*** DATASET EXTRACT Section Begins ***

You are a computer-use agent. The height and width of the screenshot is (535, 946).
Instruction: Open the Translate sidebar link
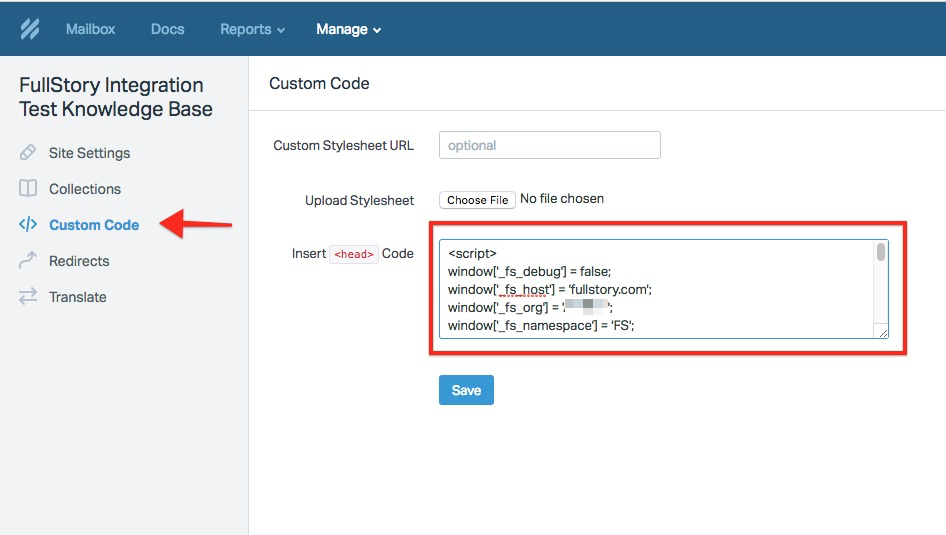pyautogui.click(x=77, y=297)
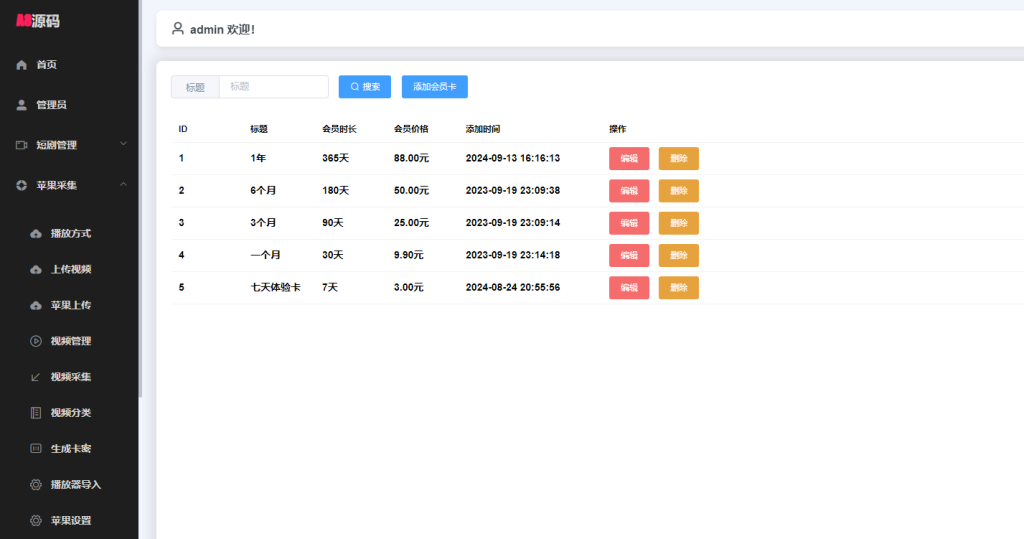Click the cloud upload icon beside 上传视频
1024x539 pixels.
point(36,269)
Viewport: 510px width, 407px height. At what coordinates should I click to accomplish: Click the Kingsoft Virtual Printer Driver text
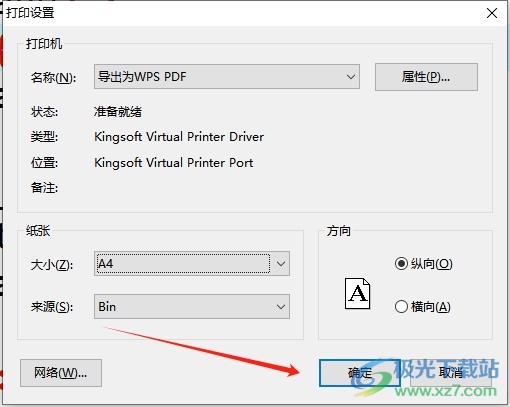coord(179,137)
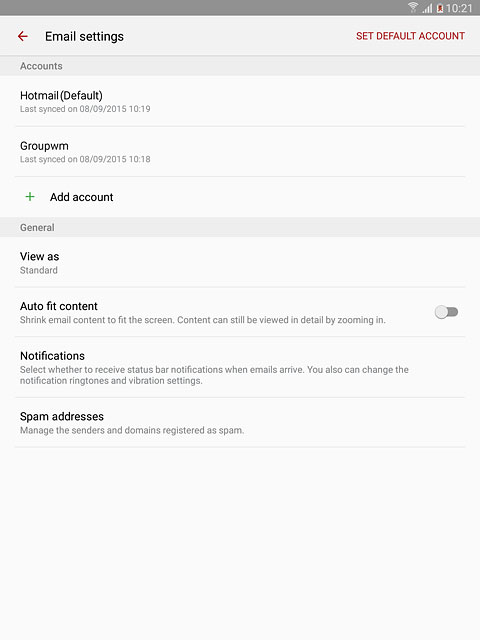The height and width of the screenshot is (640, 480).
Task: Open the View as Standard option
Action: click(x=240, y=262)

*** DATASET EXTRACT Section Ends ***

WORK TO BE COMPLETED =
Retyping is limited to the line with "Instruction: Open the Translate sidebar link" and the lines after it in the material above; give them exactly and leave out the pictures.

EXERCISE RESULT =
Instruction: Open the Translate sidebar link
pyautogui.click(x=77, y=297)
Click the cloud upload icon beside 上传视频
1024x539 pixels.
point(36,269)
Viewport: 510px width, 407px height. At what coordinates should I click to accomplish: Click the Kingsoft Virtual Printer Driver text
coord(179,137)
The height and width of the screenshot is (640, 480).
Task: Open the View as Standard option
Action: click(x=240, y=262)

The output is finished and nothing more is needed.